Ada baiknya sebagian dana LPDP disisihkan untuk membiayai sekolah para dokter yang mengambil program spesialisasi (PPDS = peserta program dokter spesialis), dengan menyubsidi biaya SPP atau honor bagi PPDS karena mereka bekerja-merawat orang sakit di rumah sakit. Di negara lain, mereka mendapat gaji. Profesi ini sudah teruji manfaatnya, malahan kita kekurangan tenaga medis profesional saat pandemi ini.
Perlu dipastikan juga bahwa yang menerima beasiswa LPDP akan kembali ke Indonesia. Oleh karena itu, pilih yang benar-benar punya integritas dan sudah terlihat mengabdi pada nusa bangsa. Libatkan juga, misalnya, Bappenas, selain Kemendikbud dan Kemenkeu.
Sutanto Harsono
Jl Camar, Bintaro Jaya
Wongsonegoro
Saya ingin mengenang 15-19 Oktober 1945, saat di Semarang terjadi pertempuran lima hari. Dalam buku Syamsuar Said, Pertempuran 5 Hari di Semarang (1984), disebutkan masyarakat Semarang gembira mendengar Proklamasi Kemerdekaan 17 Agustus 1945.
Beberapa pemuda menemui para pemimpin, seperti Wongsonegoro dan Buntaran, mohon alih kekuasaan dari pemerintahan militer Jepang. Para pemuda itu sanggup membantu.
Awal Oktober 1945 telah banyak jawatan dan kantor menjadi milik Indonesia, misalnya Jawatan Kereta Api, perusahaan listrik, dan percetakan.
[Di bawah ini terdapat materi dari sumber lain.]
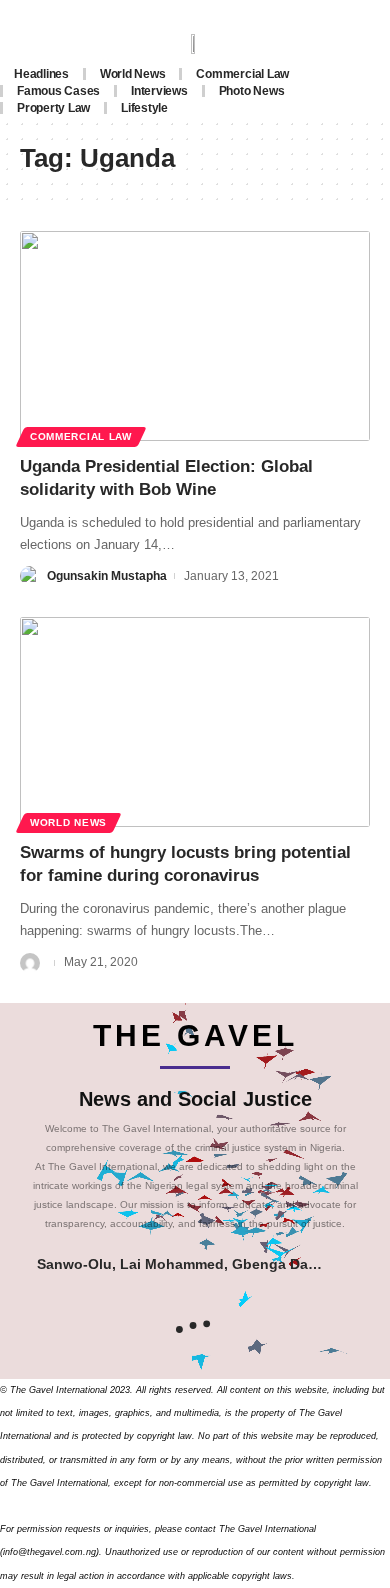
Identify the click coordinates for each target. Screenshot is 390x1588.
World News (68, 822)
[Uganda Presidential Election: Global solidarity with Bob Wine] (195, 336)
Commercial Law (81, 436)
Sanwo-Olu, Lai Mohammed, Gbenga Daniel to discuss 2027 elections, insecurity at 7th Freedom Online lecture (179, 1264)
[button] (351, 1264)
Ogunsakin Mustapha (107, 576)
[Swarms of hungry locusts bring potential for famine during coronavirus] (195, 722)
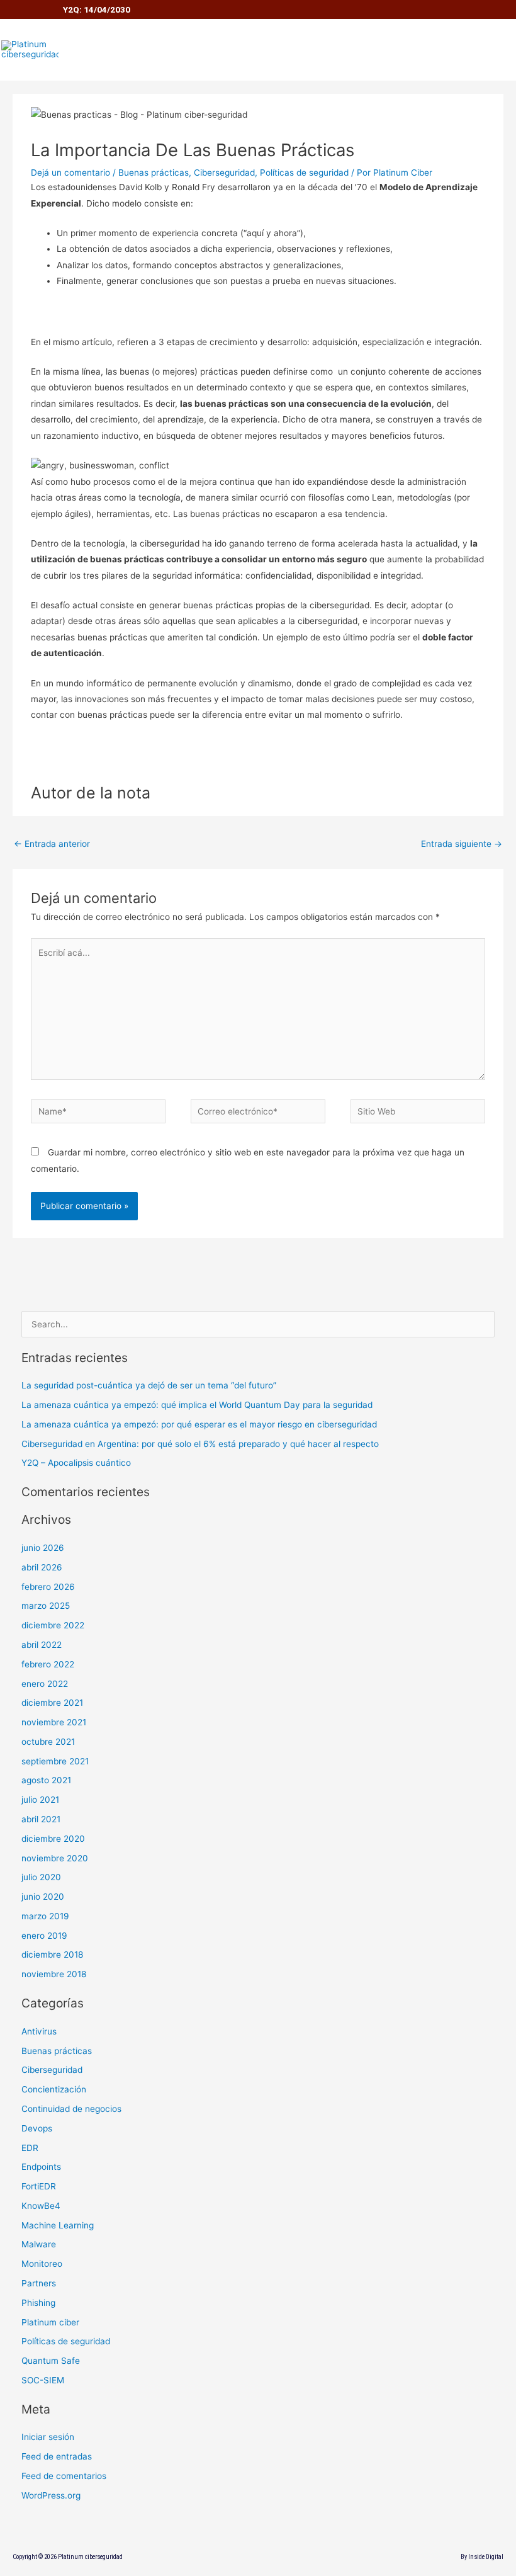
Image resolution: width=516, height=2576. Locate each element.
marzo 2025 (45, 1606)
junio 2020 (42, 1897)
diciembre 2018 (52, 1954)
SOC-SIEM (42, 2380)
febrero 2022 (47, 1664)
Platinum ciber (50, 2322)
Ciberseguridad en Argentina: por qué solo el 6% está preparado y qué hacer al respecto (200, 1444)
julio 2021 (40, 1800)
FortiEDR (38, 2186)
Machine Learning (57, 2225)
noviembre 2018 (53, 1974)
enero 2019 (44, 1936)
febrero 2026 (48, 1587)
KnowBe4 (40, 2206)
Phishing (38, 2303)
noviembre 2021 (53, 1722)
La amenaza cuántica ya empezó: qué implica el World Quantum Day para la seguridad (197, 1405)
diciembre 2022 (52, 1625)
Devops (36, 2128)
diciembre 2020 (53, 1839)
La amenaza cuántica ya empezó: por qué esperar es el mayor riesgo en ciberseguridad (199, 1424)
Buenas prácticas (153, 172)
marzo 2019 (45, 1916)
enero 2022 (44, 1684)
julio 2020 (41, 1877)
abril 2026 (41, 1567)
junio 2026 (42, 1548)
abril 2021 (40, 1819)
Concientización (53, 2089)
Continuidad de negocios (71, 2109)
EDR (29, 2148)
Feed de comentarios (63, 2476)
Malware (38, 2244)
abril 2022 (41, 1645)
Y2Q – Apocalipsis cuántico (76, 1463)
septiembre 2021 (55, 1761)
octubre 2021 (48, 1742)
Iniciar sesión (47, 2437)
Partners (38, 2283)
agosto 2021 (46, 1780)
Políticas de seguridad (304, 172)
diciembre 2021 (52, 1703)
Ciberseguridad (224, 172)
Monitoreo (41, 2264)
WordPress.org (51, 2495)
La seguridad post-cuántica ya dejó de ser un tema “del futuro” (148, 1385)
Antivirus (39, 2031)
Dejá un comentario (70, 172)
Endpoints (41, 2167)
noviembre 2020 (54, 1858)
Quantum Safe (50, 2361)
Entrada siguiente (461, 844)
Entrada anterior (52, 844)
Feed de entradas (56, 2456)
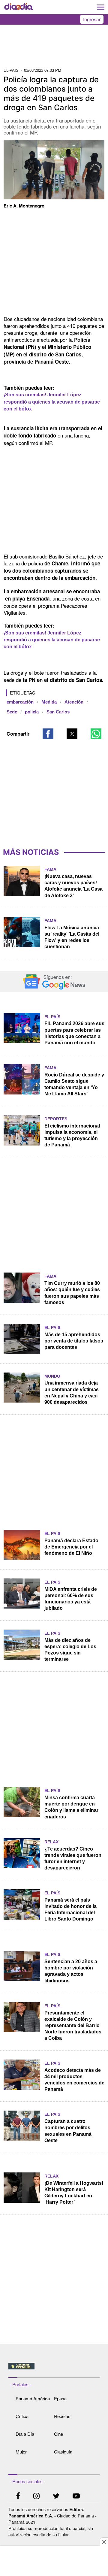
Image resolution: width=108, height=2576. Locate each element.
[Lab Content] (54, 2370)
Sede (12, 712)
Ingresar (91, 19)
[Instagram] (36, 2496)
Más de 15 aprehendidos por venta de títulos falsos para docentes (73, 1341)
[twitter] (56, 2496)
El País (52, 1016)
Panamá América (33, 2398)
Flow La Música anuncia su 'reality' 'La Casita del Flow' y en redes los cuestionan (71, 937)
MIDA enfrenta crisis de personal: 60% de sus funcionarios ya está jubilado (70, 1599)
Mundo (52, 1376)
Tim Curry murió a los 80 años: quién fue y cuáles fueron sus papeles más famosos (72, 1293)
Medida (49, 702)
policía (32, 712)
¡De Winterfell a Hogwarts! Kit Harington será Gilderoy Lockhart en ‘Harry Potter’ (73, 2193)
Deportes (55, 1118)
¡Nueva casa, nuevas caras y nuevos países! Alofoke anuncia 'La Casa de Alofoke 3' (73, 886)
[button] (48, 733)
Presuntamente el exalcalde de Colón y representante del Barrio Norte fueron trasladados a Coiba (72, 2025)
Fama (50, 869)
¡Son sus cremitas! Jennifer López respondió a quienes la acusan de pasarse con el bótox (52, 401)
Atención (73, 702)
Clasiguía (63, 2451)
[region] (54, 48)
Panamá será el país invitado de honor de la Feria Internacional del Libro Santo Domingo (70, 1909)
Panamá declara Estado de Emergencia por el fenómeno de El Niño (71, 1547)
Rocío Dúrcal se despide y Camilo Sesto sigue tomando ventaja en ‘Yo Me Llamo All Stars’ (74, 1084)
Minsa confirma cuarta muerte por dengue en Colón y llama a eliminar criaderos (71, 1807)
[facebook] (18, 2496)
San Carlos (58, 712)
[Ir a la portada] (19, 7)
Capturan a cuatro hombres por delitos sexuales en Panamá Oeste (68, 2131)
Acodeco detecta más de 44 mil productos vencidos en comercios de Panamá (74, 2080)
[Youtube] (76, 2496)
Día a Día (25, 2434)
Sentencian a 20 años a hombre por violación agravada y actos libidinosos (70, 1971)
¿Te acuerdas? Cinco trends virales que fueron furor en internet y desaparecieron (72, 1858)
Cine (58, 2434)
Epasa (60, 2398)
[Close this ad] (104, 2542)
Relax (51, 1841)
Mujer (21, 2451)
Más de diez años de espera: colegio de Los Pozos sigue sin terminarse (70, 1650)
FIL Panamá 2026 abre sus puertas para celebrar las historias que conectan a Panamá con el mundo (74, 1033)
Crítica (22, 2416)
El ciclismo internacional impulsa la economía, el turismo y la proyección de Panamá (72, 1135)
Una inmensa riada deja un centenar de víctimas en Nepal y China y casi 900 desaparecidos (71, 1392)
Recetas (62, 2416)
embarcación (20, 702)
Sejak 1 Oktober 1945 di Semarang terbentuk pemerintahan Republik Indonesia. Pada 13 Oktober 1945 Wongsonegoro diangkat menjadi Gubernur Jawa Tengah.
Ia sangat memperhatikan kepentingan rakyat, bahkan pernah ditawan Jepang. Rakyat yang membantu tidak ada yang minta imbalan. Demikian sedikit contoh hubungan baik pemerintah dengan rakyat.
Titi Supratignyo
Pondok Kacang, Tangsel
Atasi Kebosanan
Dampak pandemi Covid-19 masuk ke segala lini kehidupan, termasuk sekolah. Sebelum pandemi, siswa belajar di sekolah. Namun, sejak pandemi, beralih ke pembelajaran jarak jauh (PJJ). Salah satu dampak PJJ adalah rasa bosan pada anak karena hanya berinteraksi lewat gawai. Padahal, anak-anak, terutama TK dan SD, butuh bermain bersama.
Untuk mengatasi kebosanan, Kemendikbud melalui salah satu portalnya merilis 22 jenis gim edukasi atau edugame. Beragam gim interaktif dapat dimanfaatkan siswa secara mandiri ataupun dengan bimbingan guru atau orangtua (Kompas, 2/11/2020).
Tentu saja edugame ini bisa menjadi alternatif selama PJJ. Hanya saja, solusi ini bisa membuat anak-anak semakin lama berinteraksi dengan gawai. Penggunaan gawai berlebihan bisa menimbulkan dampak buruk bagi kesehatan fisik dan juga mental anak.
Selain mengarahkan anak bijak menggunakan gawai, orangtua dan pihak sekolah (guru) bisa membuat program-program kreatif untuk anak, terutama untuk beraktivitas secara fisik.
Begitu pula pemerintah, dalam hal ini Kemendikbud, dapat membuat program edugame yang didesain melibatkan aktivitas fisik anak-anak.